Periodic Reporting for period 2 - AIM.imaging.CKD (AI-augmented, Multiscale Image-based Diagnostics of Chronic Kidney Disease)
Okres sprawozdawczy: 2022-11-01 do 2024-04-30
The overall goal of AIM.imaging.CKD is to specifically address this unmet need by developing, validating, and integrating image-based diagnostics for CKD, which could ultimately lead to improved kidney disease patients’ management and outcomes.
Specifically, we aim to develop a multiscale approach from nano- to micro- to macromorphological and molecular diagnostics. This will include augmented full-spectrum ultrastructural (“nano”) and histological (“micro”) renal biopsy diagnostics, focusing on reproducible, quantitative analyses and prediction of clinically relevant outcome parameters. We will also explore macro-morphological and molecular imaging in CKD, focusing on translatable non-invasive approaches. For all these technologies, which produce diagnostic medical images, we leverage advanced image analysis models, particularly using deep learning technologies.
One of the highlights we have achieved so far is the development of Next-Generation Morphometry for pathomics-data mining in kidney histopathology. Here, we proposed a deep-learning (DL) based framework that automatically and reproducibly extracts large-scale digital, quantitative, and interpretable morphological biomarkers from patients’ histopathology in a high-throughput manner and is even applicable in rare diseases. This represents a novel methodological approach for unbiased large-scale data mining of histomorphology, which we term “Next Generation Morphometry - NGM”, providing a novel “omics” approach, which we term “pathomics”. Similarly to “next-generation sequencing - NGS” and “genomics”, which previously revolutionized molecular pathology diagnostics, our proposed framework for next-generation Morphometry (“NGM”) might have a similar potential to advance morphology-based pathology diagnostics. Using this method enabled us to comprehensively analyze the fates of kidney structures during recovery from kidney injury, revealing that the current available kidney functional parameters do not well reflect the ongoing pathological processes and limited regenerative capacity of the kidney. This substantiates the need to develop non-invasive diagnostic imaging approaches, one of the focuses of this project.
Another example is the area of assessment of kidney transplant biopsies, which is currently the only means to diagnose allograft diseases and particularly transplant rejection. The correct diagnostics of kidney transplant biopsies guide the treatment and management of patients. At the same time, transplant biopsy diagnostics is one of the most complex and time-consuming areas of pathology and is still plagued by considerable variability, some of which are therapeutically relevant. We here addressed this unmet need, and to our knowledge for the first time, developed, tested, and validated deep-learning support systems to augment the histopathological diagnostics of kidney transplant biopsies. This was the largest transplant deep learning study in pathology, bringing together a strong international and interdisciplinary team, focusing on relevant clinical application scenarios. This study opened a new research area and strengthened our position as an internationally leading team in deep learning development in kidney pathology.

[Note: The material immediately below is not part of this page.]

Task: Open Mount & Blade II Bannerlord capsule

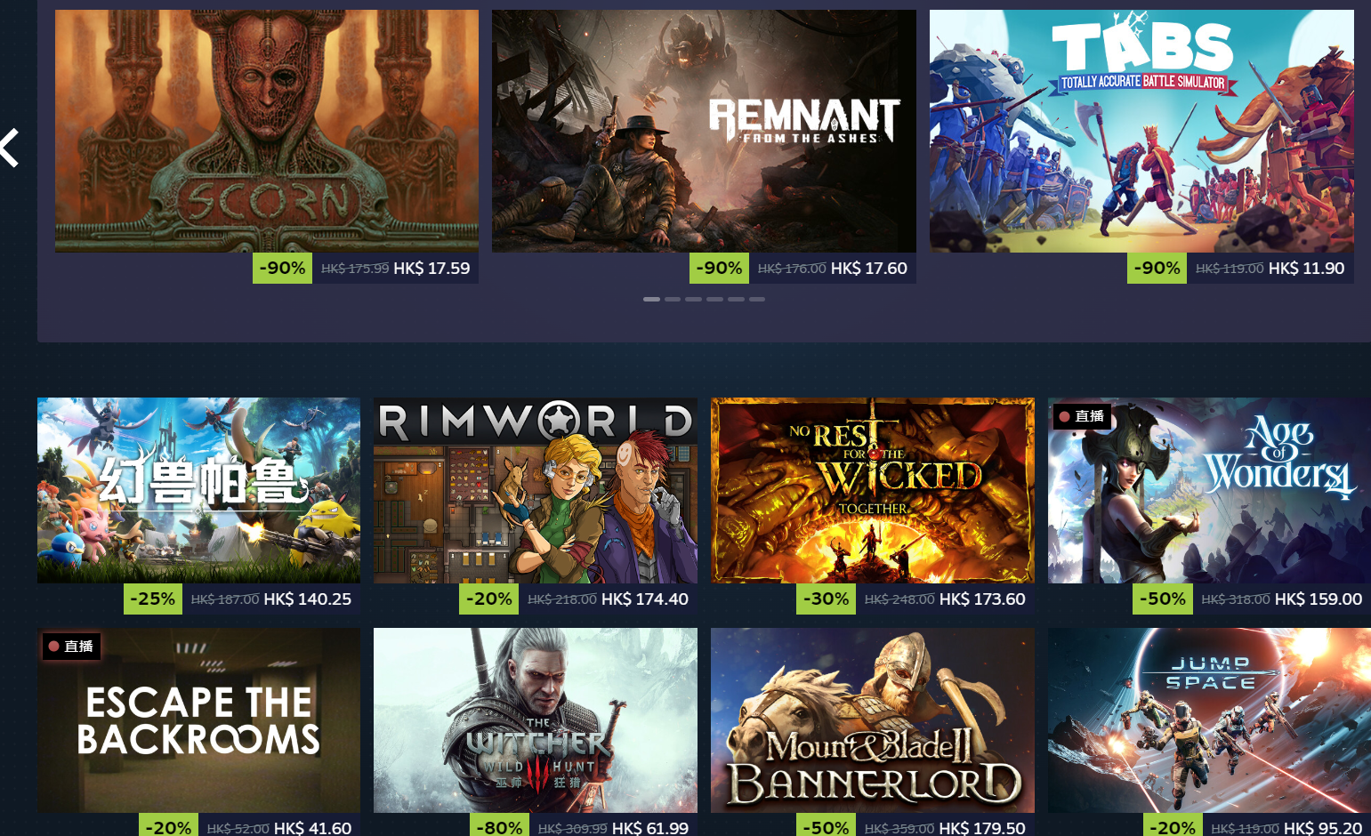Action: (x=873, y=720)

The amount of data volume is steadily increasing in medicine (including pathology), with the largest annual growth between all major sectors. Deep learning requires considerable computational resources, and newer models are increasingly deep. This is particularly true for large language models such as ChatGPT. While there is consensus on the potential role and value of deep learning in medicine, the potential ecological consequences have not yet been considered. We have performed the first sustainability study on the ecological consequences of the implementation of DL in pathology, showing potential severe impact (within our center and extrapolated to national international, and future scenarios). Given that this could limit the use of deep learning, we also explored and proposed potential solutions for green and sustainable AI. This study might serve as a blueprint to consider sustainability in development and implementation in pathology, and potentially in medicine in general.

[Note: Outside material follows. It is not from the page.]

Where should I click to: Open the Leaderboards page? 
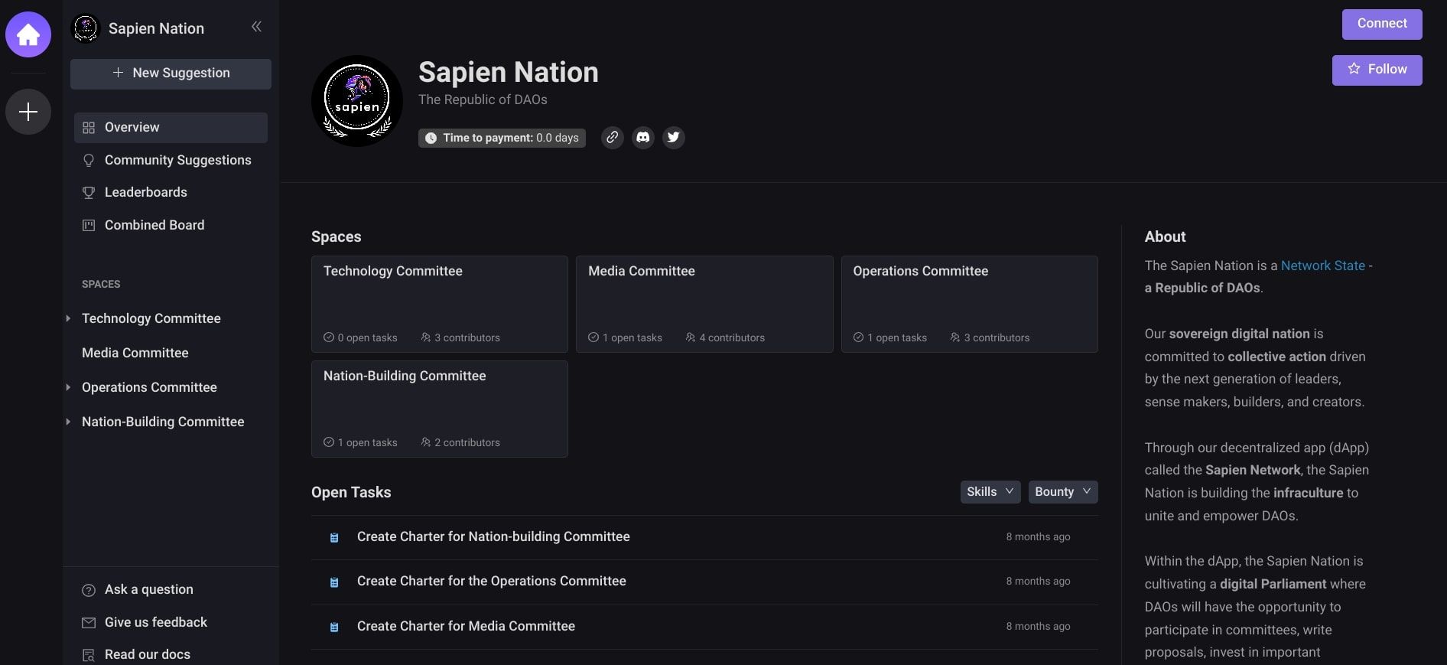(145, 192)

The project started early during the COVID-19 pandemic. While this was not the original focus, we were able to support COVID research and show the potential implications of approaches and techniques developed in this project beyond kidney diseases. Facilitated by the National Autopsy Network that we initiated and are coordinating (https://naton.network/) we have revealed potential mechanisms of how SARS-CoV-2 drives lung fibrosis.
From an infrastructural perspective, with institutional support and in part driven by this project, we were able to secure finances for a module building solely dedicated to digital (nephro)pathology. This building will encompass and harbor the whole digital pathology workflow, strongly facilitating this project and future developments of our group in this area.
In an outlook, we expect to achieve our goals by the end of the project.